Il Canada, secondo Trump, deve addirittura votare la propria ‘annessione’ agli USA, l’America Latina deve diventare un insieme di Stati ‘satelliti’, l’Europa deve essere ridotta possibilmente ad un inutile ‘ammasso’ di stati sovranisti e contrari all’Europa unita e, quindi, diventare un continente debole e da depredare. In questo modo Trump rischia di tranciare quel patto profondo e non scritto che ha legato l’Europa e gli Stati Uniti dalla Seconda Guerra mondiale. Il sacrificio di tanti giovani soldati americani ci consentì di sconfiggere l’orrore del Nazismo e del suo ridicolo alleato Fascista. Europa ed America sono legati da questo patto non scritto, di cui Roosevelt, Churchill, De Gaulle furono protagonisti, assieme alle centinaia di migliaia di giovani soldati che persero la vita per onorare questo patto. Rompere questo patto è la più grave colpa che un Presidente degli Stati Uniti possa assumersi.

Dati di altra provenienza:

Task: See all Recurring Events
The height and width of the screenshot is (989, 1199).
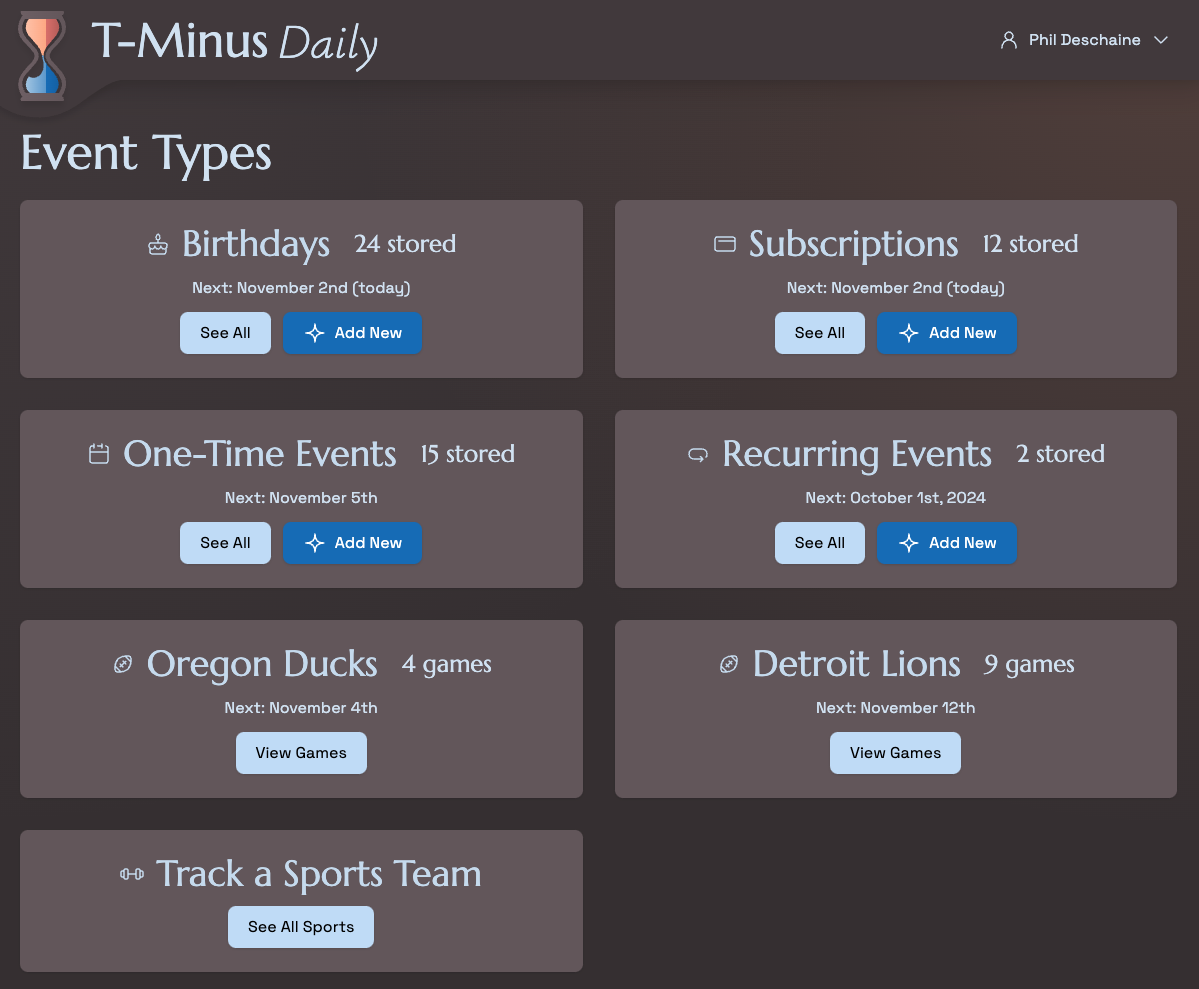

Per quanto ci faccia un po’ schifo questa modalità di pensare alla politica internazionale come un incontro-scontro tra potenze economico-militari che si dividono il mondo (e i popoli), dobbiamo, però, considerare con oggettività la nostra condizione di europei: tanti stati, tanti sistemi fiscali diversi, tanta inutile concorrenza ed una Unione Europea che ancora non è una Nazione, cioè lo Stato sovrano di un grande ed importante continente, fatto di antiche civiltà, di storia, di conquiste politiche e sociali, di cultura, di scienza e di progresso e, soprattutto, di democrazia e libertà.
Ecco: con la lentezza dei nostri processi politici e con la presunzione di chi pensa che senza di noi il mondo non vada avanti, ci troviamo oggi come un uomo che si trova nella savana, davanti alla bocca spalancata e dal pessimo alito di un predatore che vuole mangiarlo. E dopo di lui, mangiare un altro più lontano e poi un altro ancora ed un altro ancora… Cosa può fare un uomo in una situazione così? Prendere consapevolezza di essere un Uomo, della sua Storia, delle sue capacità tecniche ed economiche, della sua “socialità”, delle sue armi. E chiamare subito a raccolta gli altri Uomini, lasciando perdere le paure, i dissidi, l’invidia e l’interesse particolare, ed affrontare assieme la ‘belva’.
Per farlo, ci vuole lucidità, coraggio, capacità ed etica. Perché il mondo di minacce e baratti che propone Trump è un mondo senza etica, dove vince il più forte e dove non c’è pietà per i deboli. Ci inchineremo davanti a questo splendido esempio di immoralità politica? No, l’Europa ha dei doveri verso i propri cittadini e verso la Storia umana. Noi siamo qui per questo. Non solo per vivere la nostra vita e – prima o poi – morire. Siamo qui per prolungare un lungo, difficile, contraddittorio percorso per migliorare la vita degli esseri umani di oggi e di quelli che verranno.
E noi Italiani dobbiamo essere coscienti dei nostri doveri che ci derivano anche dalla nostra grande storia. Ce lo ricorda con vigore e saggezza il Presidente Mattarella, un uomo di cui andiamo fieri. Ci spinge in questa direzione Mario Draghi, un altro uomo che ci viene invidiato in Europa e nel mondo. Lo capiscono i nostri migliori giovani, che si sentono Europei quando l’Europa ancora non è uno Stato. Facciamo, dunque, l’Europa, l’Europa dei princìpi etici e della forza culturale e scientifica.